そのなかで何故か私の記憶には田植えよりも稲刈りイベントの方が強く記憶に残っているのだ。

大人になってから思うのだが、子供の頃に稲刈りイベントを何年も体験出来たことは貴重で価値ある体験であった。そして田んぼでの時間は大事な思い出となって私の記憶に残っている。

しかし実のところ私は、稲刈り自体の事はあまり覚えてなく、稲を刈ったあとの時間のをよく覚えているのだ。

私の記憶に深く残っている思い出のひとつは稲刈り後のお風呂のことである。

田んぼで一日中稲刈り作業をし泥だらけになった。私が泥団子を作って皆よりも泥だらけになっていただけかもしれないが、夕方まで作業すると誰もが汗や泥でかなり汚れて私達はいつも皆でお風呂に出向いたのだ。

田んぼ作業を終えた私たちは皆で軽トラックの荷台に乗って車で5分程の公共のお風呂に出掛けた。

今では規則が厳しくなって出来ないだろうが、当時はいつも行きも帰りも軽トラックの荷台に大人も子供も乗れるだけ乗って、田んぼのデコボコあぜ道をキャーキャー騒ぎながら運ばれたのである。

私たちが行った公共のお風呂は地域のゴミ焼却施設にあり、ゴミを焼却する熱を使ってお湯を沸かしているお風呂で入浴するのにお金を払った記憶はない。たしかいつもタオルの他にはハンコを持って行っていたように記憶している。

建物に入ったら、受付にあるバインダーに挟まれた一覧表に名前を書きハンコを押せばお風呂に入れるのだ。公共のお風呂施設とはいえ無料で入浴できるなんてかなり太っ腹だが、今改めてその施設を調べると、今も入浴施設は存在していているが現在は50円程の入浴料金を徴収しているらしい。

もうひとつの稲刈り後の田んぼでの思い出は、イナゴを集めである。

稲刈りの終わった田んぼは水が抜かれ乾いた状態の土壌が広がっているのだが、そこにはまるで無数の細長いたわしを置いてあるような風景が広がる。

それは稲刈り後に残った稲の根元なのだが、子供の頃はそれらを避けて走るゲームをしたり、わざと踏みつけたて前に進むゲームをしたりと、私の楽しい遊び場であった。

すっかりと乾いた稲刈り後の田んぼには、相当な数のイナゴがぴょんぴょん飛んでいたのだが、私たち子供はイナゴを収集するのが私達のお仕事だった。

ひとりひとりイナゴ取り袋を渡され、ゲーム感覚で田んぼを駆け回りイナゴ取りに熱中した。

イナゴ集めは父の実家作るイナゴの佃煮の為だったのだ。

木綿の手ぬぐいで作られた袋とストローの様に加工された竹を用意し、袋を巾着のように閉め、巾着入口にその竹筒を差し、巾着と竹筒をタコ糸で巻き付け固定した袋を渡され、私達子供はせっせとイナゴを捕まえては竹筒を通し沢山のイナゴを袋に格納した。

父の実家の台所ではそうやって収穫された竹筒が刺さったイナゴの入った袋を回収し、袋の口が開かないよう注意をして竹筒を抜き、袋の口をタコ糸でギュッと閉め、イナゴたちは袋に入ったままの状態で熱湯に沈められ調理された。

私はこのイナゴ取りを存分に楽しんだが、イナゴの佃煮は食べる気にならず、私の人生において未だにイナゴを食べたことはない。
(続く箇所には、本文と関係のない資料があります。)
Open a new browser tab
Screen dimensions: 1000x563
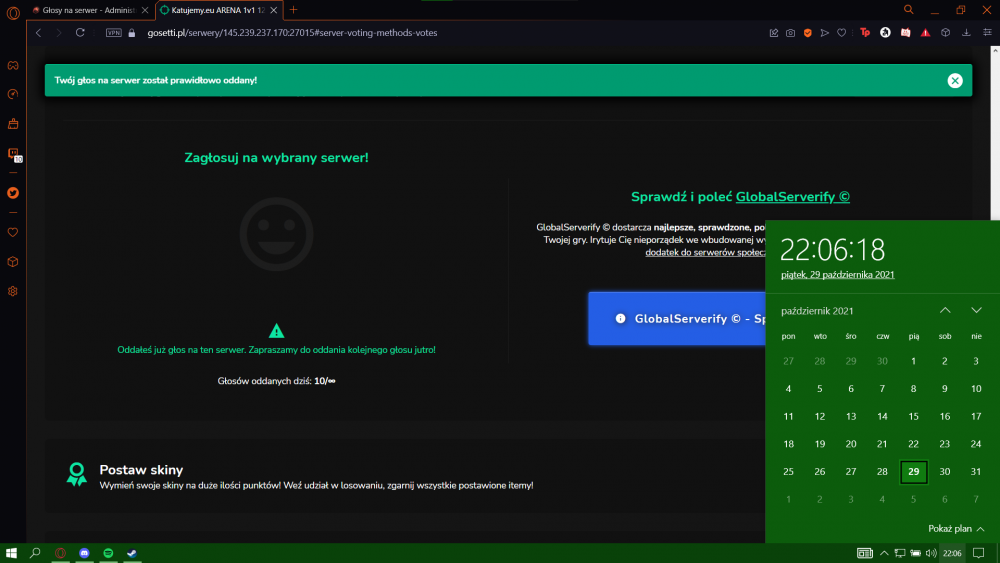[293, 10]
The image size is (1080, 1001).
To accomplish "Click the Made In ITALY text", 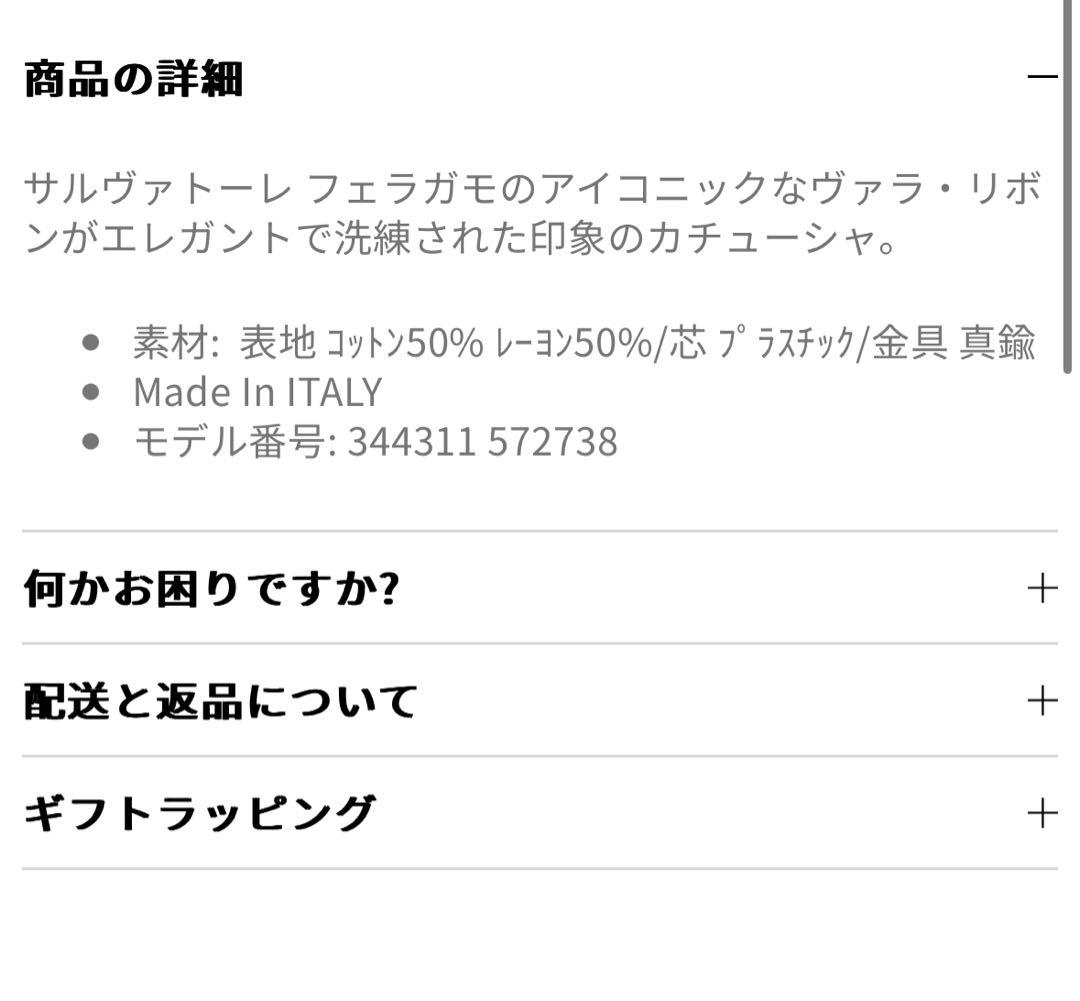I will 257,392.
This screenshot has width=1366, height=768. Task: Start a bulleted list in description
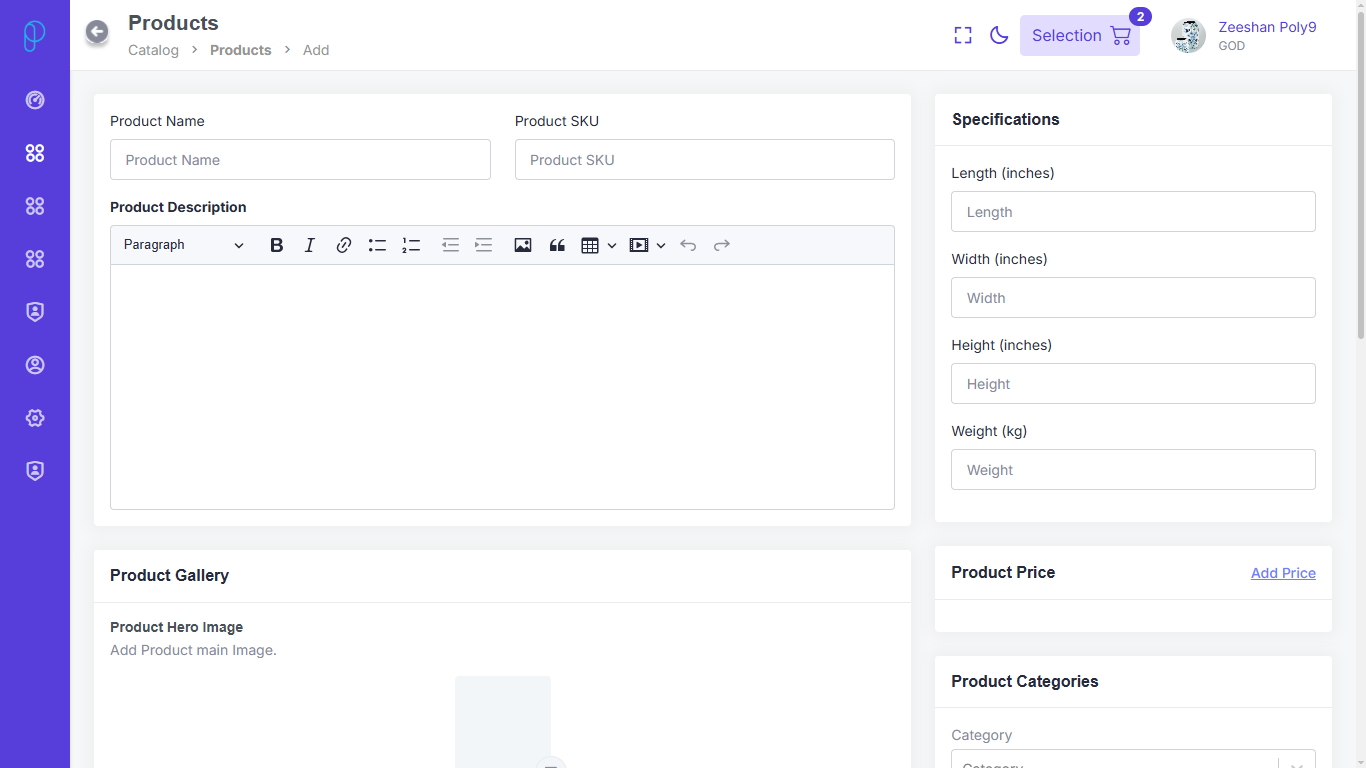click(377, 245)
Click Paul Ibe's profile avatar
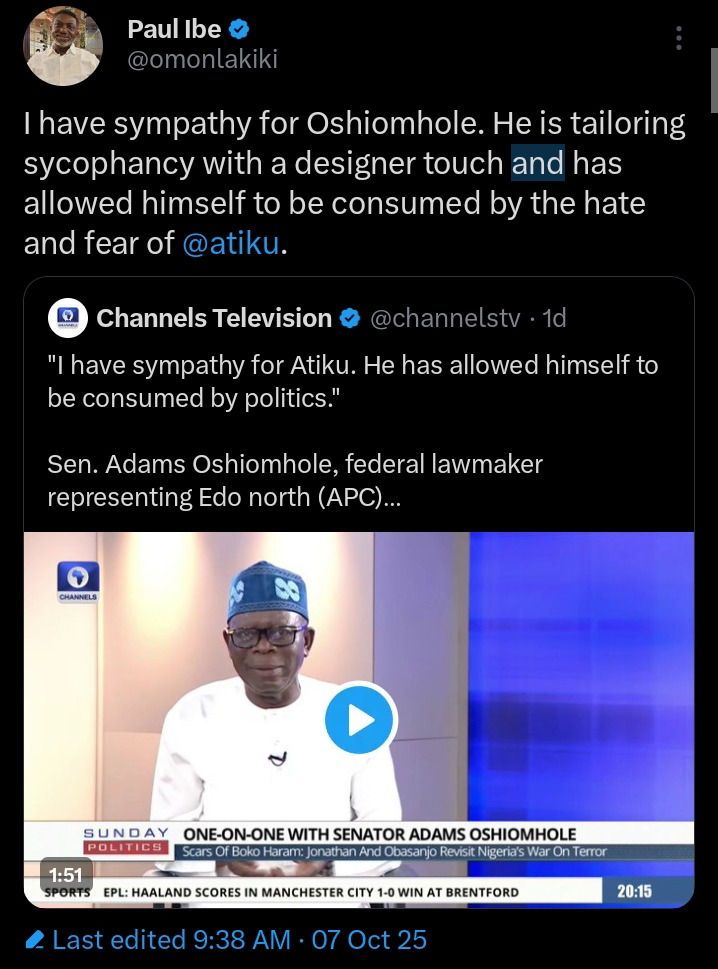Viewport: 718px width, 969px height. 62,45
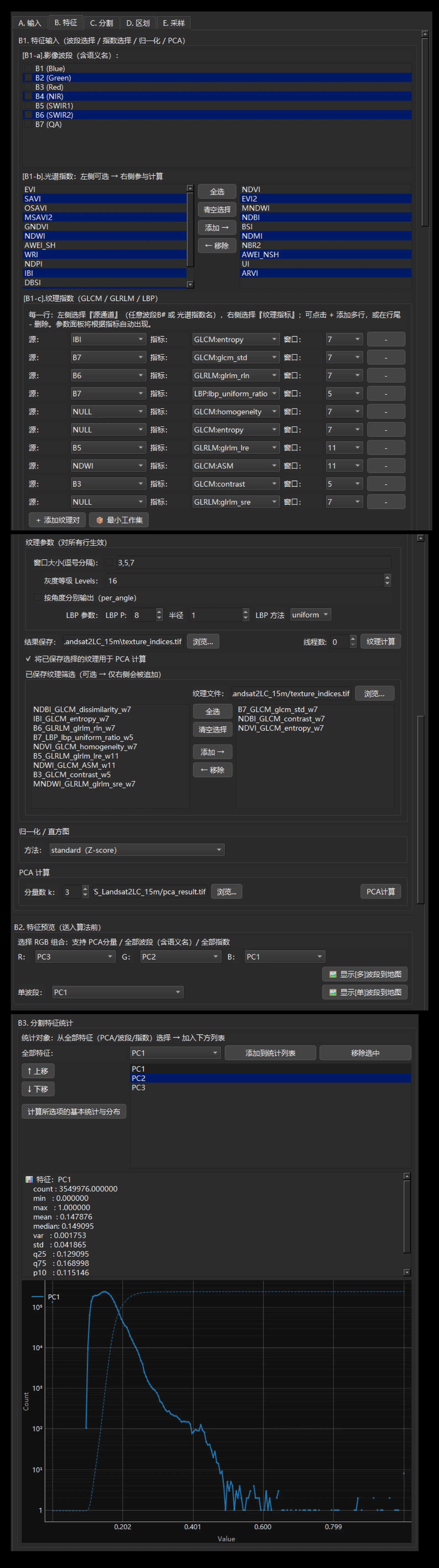
Task: Click the ↓ 下移 arrow button
Action: point(38,1089)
完全な食わず嫌いだが、とりあえずイナゴの佃煮は食糧難になるまでは遠慮させていただきたいと願う。

基本的に私は虫は苦手だが、このイナゴ取りの経験が功を奏してか、バッタ類との触れ合いに関してなら私の免疫は未だに健在である。ハイキングやピクニックに行ってもバッタ類であれば、こちらにジャンプしてきてもビビらなくてすみ、気軽に手で捕まえたりすることも出来る。

私が子供の頃に触れ合ったイナゴたちは最終的には熱湯に沈められてしまったことを考えると心温まる思い出といえるか疑問もあるが、私は今もバッタ類には何かしら親密なものを少しだけ感じているのである。

見知らぬ人の田んぼに勝手に入ってはいけないだろうが、秋の稲刈り後の田んぼのあぜ道であれば散歩すること自体は問題ないだろう。

もし機会があれば夕暮れ近くに田んぼのあぜ道を誰かと共に歩いてみてほしい。それはきっと紅葉を見に出かけた時にも負けないような素敵な思い出になるのではないだろうか。